There are very few fish
in the high desert. If you want to see this one, you have to walk
to the Avalon Bar & Grill in downtown Albuquerque and find the aquarium
embedded in the far back wall. They have fish on the menu there too. I'm frankly amazed at the number of seafood restaurants
in Albuquerque. Think about it. We're
1,000 miles from the
Gulf Coast,
800 miles from L.A., forget the east coast. How can you
get fresh fish that is anywhere near fresh?
Of course, I don't worry about it because I don't like fish anyway.
However, I do like walking downtown for dinner. Where we live enables this.
But then you need a downtown restaurant to be open after 6. We manage
to keep a few around, but downtown Albuquerque always seems to be on the
verge of deserted except on Friday and Saturday nights when many of the
UNM students come out, looking for beer
and sex at the night clubs. There aren't many night clubs either
-- The Zone predominates while Anodyne provides bourgeois pool hall atmosphere
and the Launch Pad gives local bands a stage. We've still got the
El Rey Theater too, which can give venue for slightly larger touring acts.

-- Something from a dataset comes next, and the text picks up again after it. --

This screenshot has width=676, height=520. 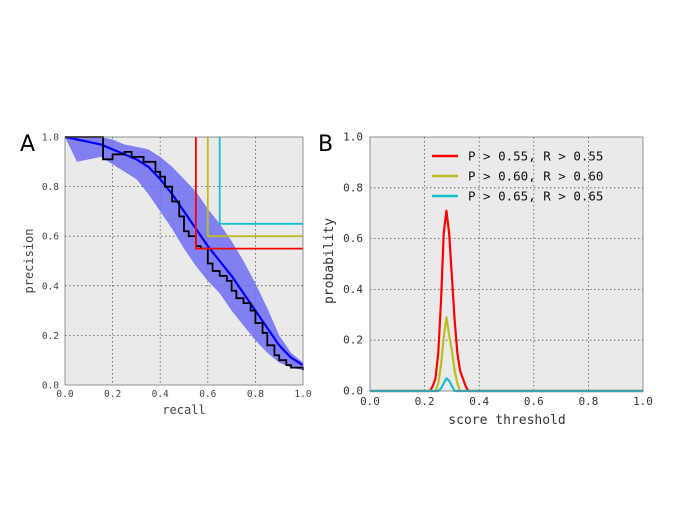 I want to click on panel-a-ylabel: precision, so click(x=29, y=260).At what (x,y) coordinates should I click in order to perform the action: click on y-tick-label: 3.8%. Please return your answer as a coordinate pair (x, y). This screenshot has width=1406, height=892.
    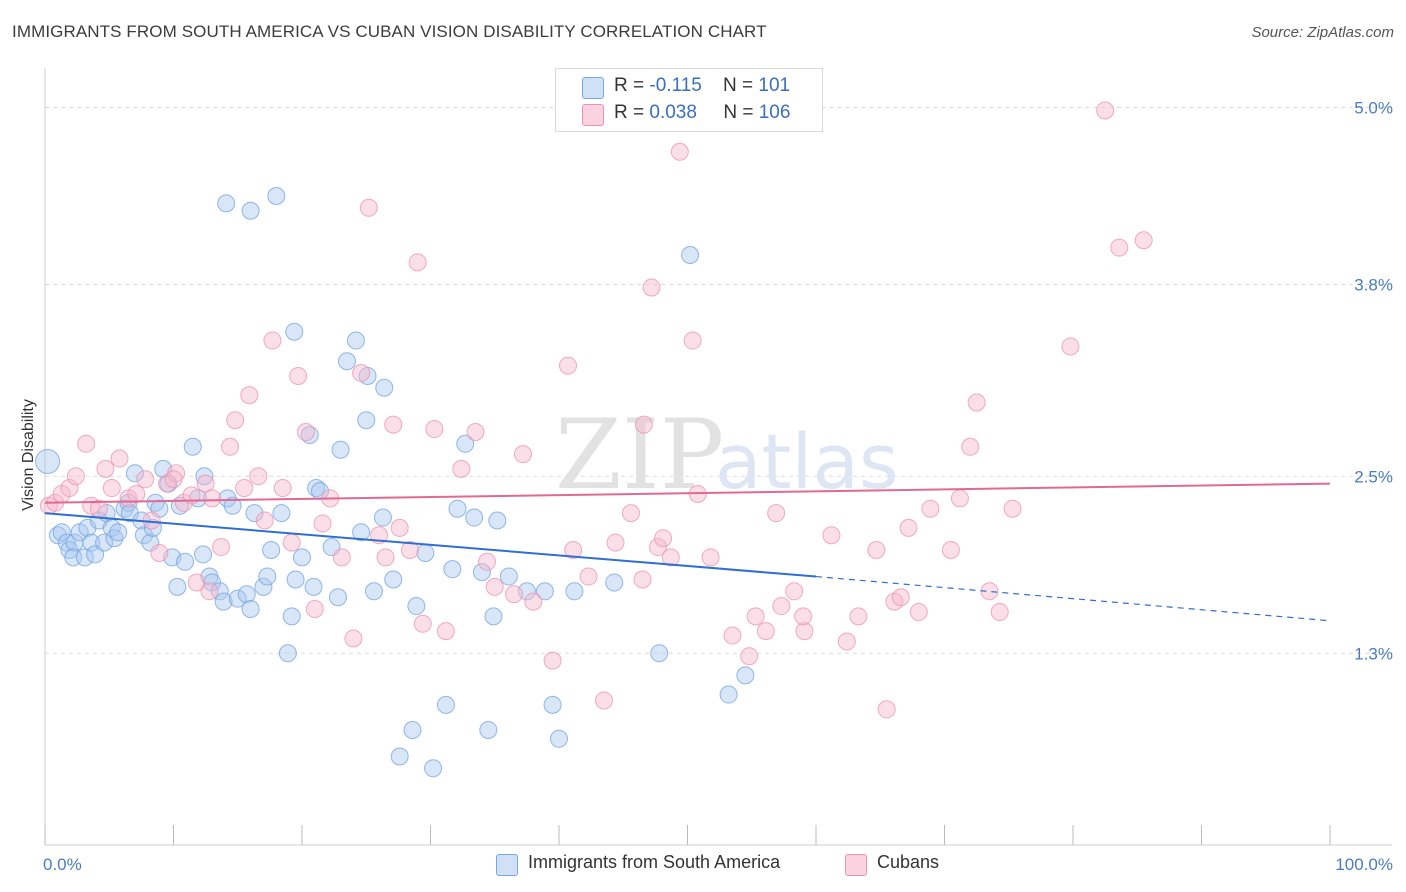
    Looking at the image, I should click on (1374, 286).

We hated to see the Dingo close, even though it was a terrible place to
see a show. We liked the Dingo for its soul, not its environment, and for Warren Zevon, Apricot Jam, Alien Lovestock, and The Mermen.

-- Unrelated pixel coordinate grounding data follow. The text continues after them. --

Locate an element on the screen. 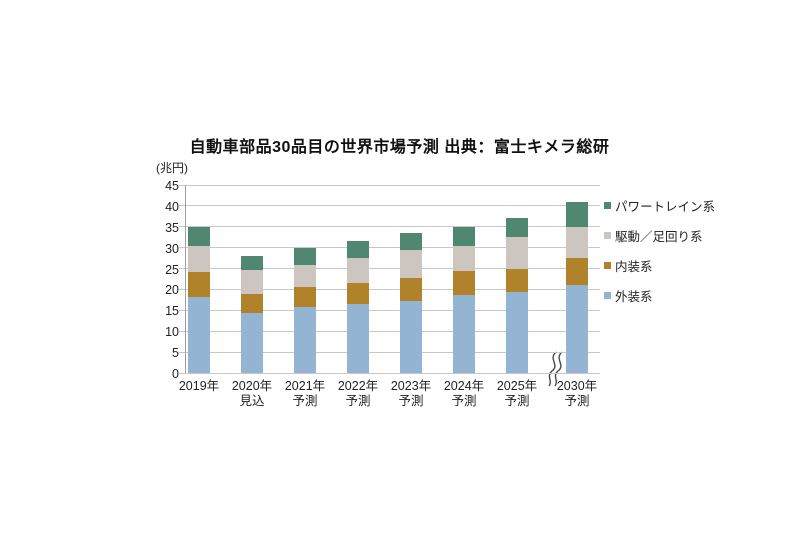  legend-label: パワートレイン系 is located at coordinates (666, 207).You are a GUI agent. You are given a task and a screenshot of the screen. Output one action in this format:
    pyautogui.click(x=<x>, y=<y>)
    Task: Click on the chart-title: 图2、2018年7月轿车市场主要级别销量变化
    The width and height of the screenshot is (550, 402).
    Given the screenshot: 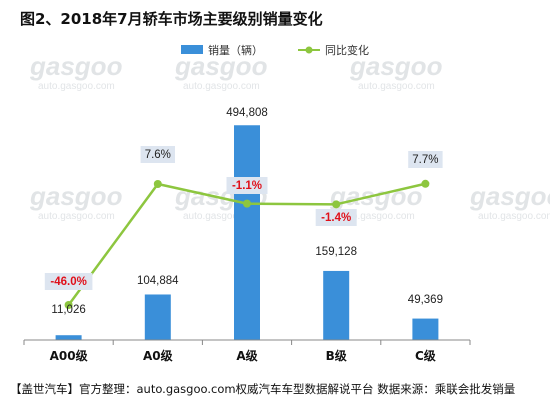 What is the action you would take?
    pyautogui.click(x=172, y=19)
    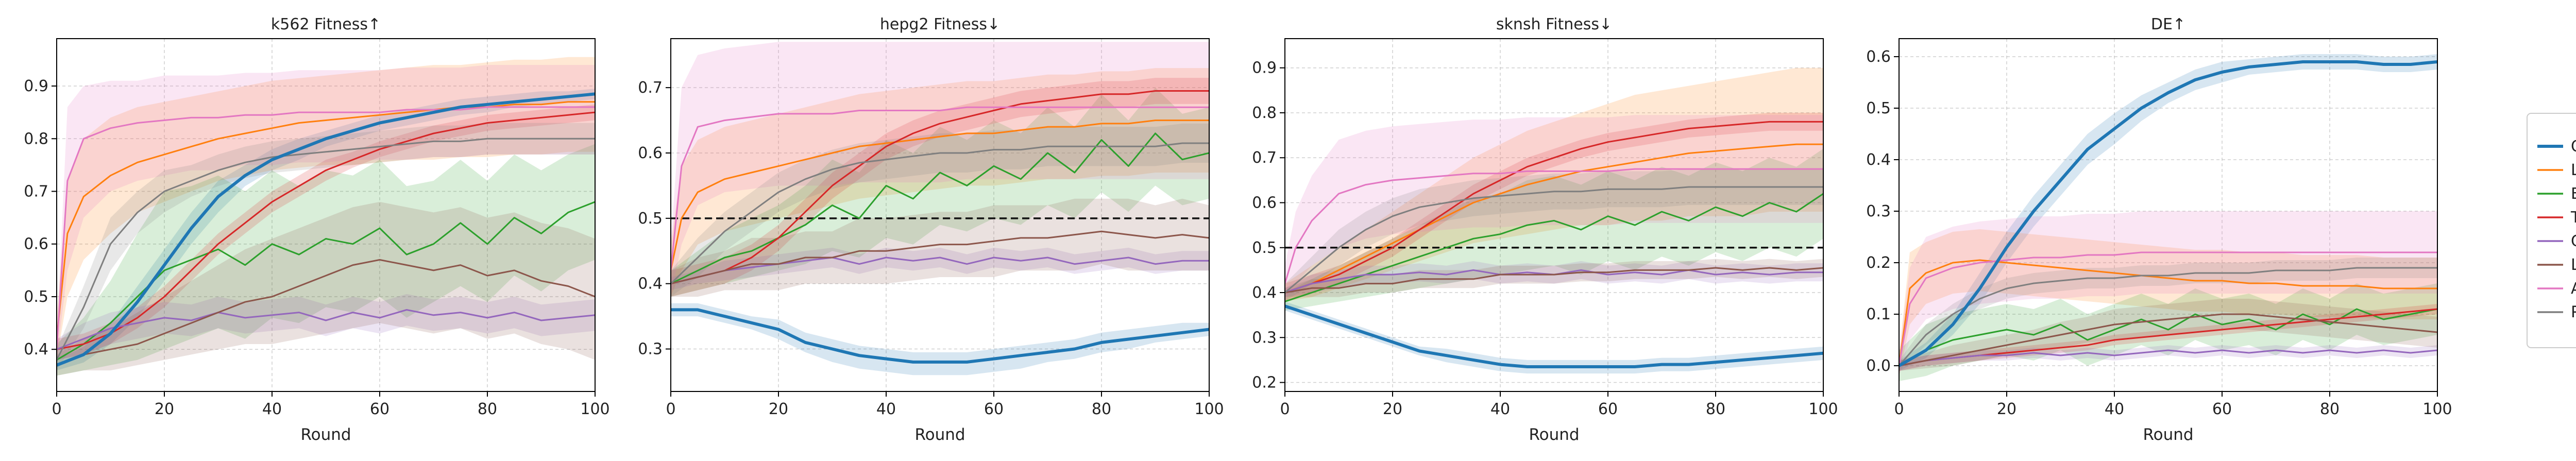 This screenshot has height=461, width=2576. What do you see at coordinates (2556, 265) in the screenshot?
I see `legend-entry-lag-ppo: Lag PPO` at bounding box center [2556, 265].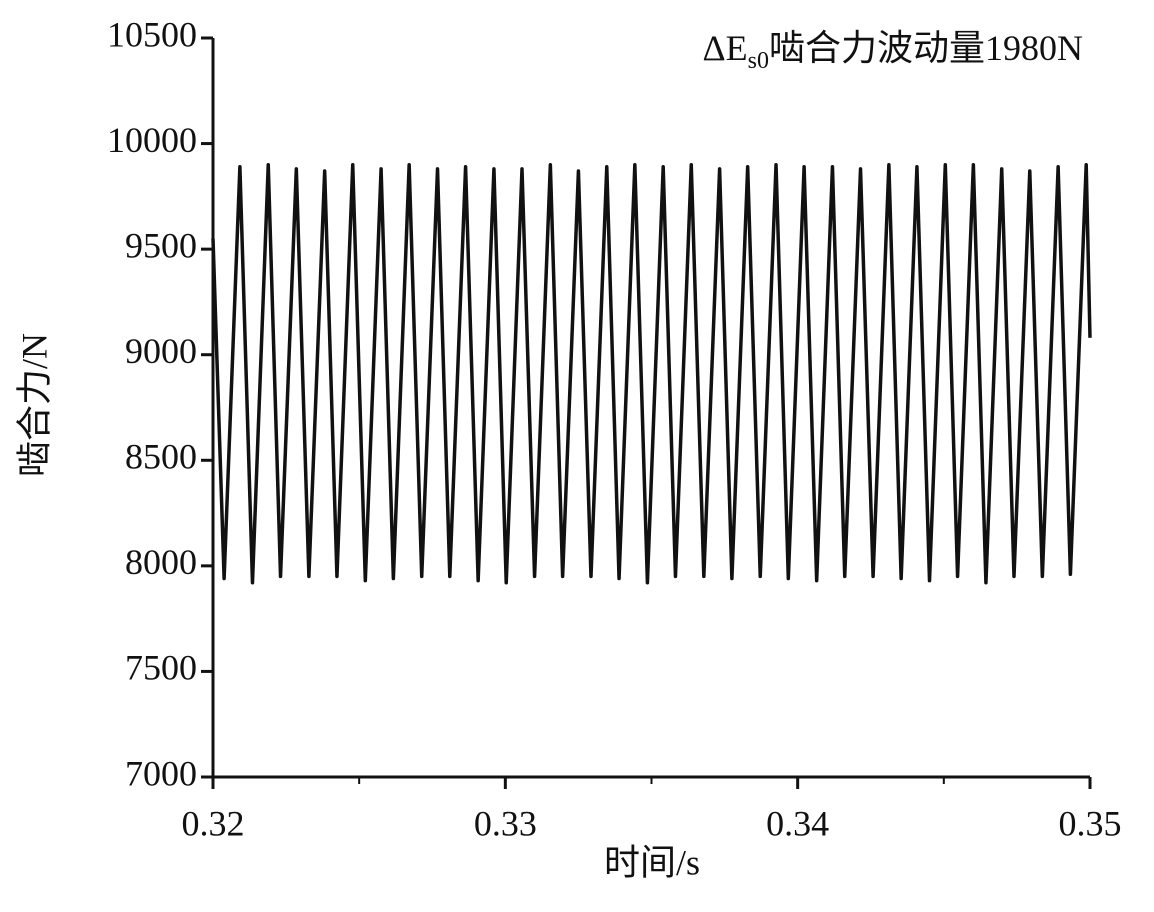  Describe the element at coordinates (798, 823) in the screenshot. I see `x-tick-label: 0.34` at that location.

The local powers-that-be have yet another "plan"
to rejuvenate downtown Albuquerque, even though there have been 31 failed past
initiatives.
Yet I know that downtown Albuquerque will always be there, with
at least a few doors open among the barren storefronts on the one-way wind
tunnel streets -- the old Route 66 (there known as Central Ave.) barreling
though its middle. Yes there will always be life there, even if it
resembles the life of a sleepy old man who only gets up to eat and shit. I'm always rooting for downtown to flourish, but then a lot more people would be there. At its level I can still feel that it's mine. If it grows a bunch of condos and cabanas, I might not want to claim it anymore.